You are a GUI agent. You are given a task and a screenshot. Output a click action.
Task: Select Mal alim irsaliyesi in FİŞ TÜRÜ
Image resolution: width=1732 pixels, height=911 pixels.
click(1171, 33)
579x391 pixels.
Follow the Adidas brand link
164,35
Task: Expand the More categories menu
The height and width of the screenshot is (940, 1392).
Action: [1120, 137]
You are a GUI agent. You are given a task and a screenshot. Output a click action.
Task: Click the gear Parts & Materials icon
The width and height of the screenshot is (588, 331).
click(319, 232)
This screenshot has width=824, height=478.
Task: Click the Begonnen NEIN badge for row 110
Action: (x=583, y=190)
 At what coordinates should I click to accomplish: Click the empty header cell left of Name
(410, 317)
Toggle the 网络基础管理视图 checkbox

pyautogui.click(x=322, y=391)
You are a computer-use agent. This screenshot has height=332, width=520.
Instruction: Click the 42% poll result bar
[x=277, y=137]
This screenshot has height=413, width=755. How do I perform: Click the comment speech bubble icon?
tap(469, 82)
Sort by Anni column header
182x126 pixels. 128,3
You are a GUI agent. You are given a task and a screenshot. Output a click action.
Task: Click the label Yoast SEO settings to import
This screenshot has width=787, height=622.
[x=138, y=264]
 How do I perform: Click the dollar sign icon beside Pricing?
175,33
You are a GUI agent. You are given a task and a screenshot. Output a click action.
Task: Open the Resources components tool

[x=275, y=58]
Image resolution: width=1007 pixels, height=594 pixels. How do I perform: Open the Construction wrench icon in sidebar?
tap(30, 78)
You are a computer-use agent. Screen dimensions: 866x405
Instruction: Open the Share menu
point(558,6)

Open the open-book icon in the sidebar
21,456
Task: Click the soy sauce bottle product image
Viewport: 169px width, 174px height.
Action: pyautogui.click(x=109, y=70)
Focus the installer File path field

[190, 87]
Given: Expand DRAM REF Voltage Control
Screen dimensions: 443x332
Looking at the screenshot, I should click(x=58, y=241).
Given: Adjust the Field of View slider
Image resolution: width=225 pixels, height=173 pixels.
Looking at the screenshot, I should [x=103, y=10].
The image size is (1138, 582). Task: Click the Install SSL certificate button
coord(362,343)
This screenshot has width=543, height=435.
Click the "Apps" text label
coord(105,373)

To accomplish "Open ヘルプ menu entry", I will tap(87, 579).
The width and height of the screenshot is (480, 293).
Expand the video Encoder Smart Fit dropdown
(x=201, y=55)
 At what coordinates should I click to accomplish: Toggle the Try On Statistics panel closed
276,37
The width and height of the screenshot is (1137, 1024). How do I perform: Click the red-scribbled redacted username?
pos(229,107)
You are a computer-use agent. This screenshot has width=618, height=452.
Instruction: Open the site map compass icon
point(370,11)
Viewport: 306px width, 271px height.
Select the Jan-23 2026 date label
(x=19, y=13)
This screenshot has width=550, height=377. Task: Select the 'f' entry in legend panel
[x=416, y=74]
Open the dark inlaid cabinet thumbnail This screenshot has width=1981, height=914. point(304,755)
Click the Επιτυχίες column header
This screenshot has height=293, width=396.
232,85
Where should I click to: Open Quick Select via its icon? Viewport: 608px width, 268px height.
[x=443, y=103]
-=-=-
**What is required**. Write the entries above out again, unchanged and complete.

**Answer section**.
You are a GUI agent. You are given a task and a screenshot. Output a click action.
Task: Select Mal alim irsaliyesi in FİŞ TÜRÜ
Image resolution: width=1732 pixels, height=911 pixels.
click(1171, 33)
579x391 pixels.
Follow the Adidas brand link
164,35
Task: Expand the More categories menu
The height and width of the screenshot is (940, 1392).
Action: [1120, 137]
You are a GUI agent. You are given a task and a screenshot. Output a click action.
Task: Click the gear Parts & Materials icon
The width and height of the screenshot is (588, 331).
click(319, 232)
This screenshot has width=824, height=478.
Task: Click the Begonnen NEIN badge for row 110
Action: (x=583, y=190)
 At what coordinates should I click to accomplish: Click the empty header cell left of Name
(410, 317)
Toggle the 网络基础管理视图 checkbox

pyautogui.click(x=322, y=391)
You are a computer-use agent. This screenshot has height=332, width=520.
Instruction: Click the 42% poll result bar
[x=277, y=137]
This screenshot has height=413, width=755. How do I perform: Click the comment speech bubble icon?
tap(469, 82)
Sort by Anni column header
182x126 pixels. 128,3
You are a GUI agent. You are given a task and a screenshot. Output a click action.
Task: Click the label Yoast SEO settings to import
This screenshot has width=787, height=622.
[x=138, y=264]
 How do I perform: Click the dollar sign icon beside Pricing?
175,33
You are a GUI agent. You are given a task and a screenshot. Output a click action.
Task: Open the Resources components tool

[x=275, y=58]
Image resolution: width=1007 pixels, height=594 pixels. How do I perform: Open the Construction wrench icon in sidebar?
tap(30, 78)
You are a computer-use agent. Screen dimensions: 866x405
Instruction: Open the Share menu
point(558,6)

Open the open-book icon in the sidebar
21,456
Task: Click the soy sauce bottle product image
Viewport: 169px width, 174px height.
Action: pyautogui.click(x=109, y=70)
Focus the installer File path field

[190, 87]
Given: Expand DRAM REF Voltage Control
Screen dimensions: 443x332
Looking at the screenshot, I should click(x=58, y=241).
Given: Adjust the Field of View slider
Image resolution: width=225 pixels, height=173 pixels.
Looking at the screenshot, I should [x=103, y=10].
The image size is (1138, 582). Task: Click the Install SSL certificate button
coord(362,343)
This screenshot has width=543, height=435.
Click the "Apps" text label
coord(105,373)

To accomplish "Open ヘルプ menu entry", I will tap(87, 579).
The width and height of the screenshot is (480, 293).
Expand the video Encoder Smart Fit dropdown
(x=201, y=55)
 At what coordinates should I click to accomplish: Toggle the Try On Statistics panel closed
276,37
The width and height of the screenshot is (1137, 1024). How do I perform: Click the red-scribbled redacted username?
pos(229,107)
You are a computer-use agent. This screenshot has width=618, height=452.
Instruction: Open the site map compass icon
point(370,11)
Viewport: 306px width, 271px height.
Select the Jan-23 2026 date label
(x=19, y=13)
This screenshot has width=550, height=377. Task: Select the 'f' entry in legend panel
[x=416, y=74]
Open the dark inlaid cabinet thumbnail This screenshot has width=1981, height=914. point(304,755)
Click the Επιτυχίες column header
This screenshot has height=293, width=396.
232,85
Where should I click to: Open Quick Select via its icon? Viewport: 608px width, 268px height.
[x=443, y=103]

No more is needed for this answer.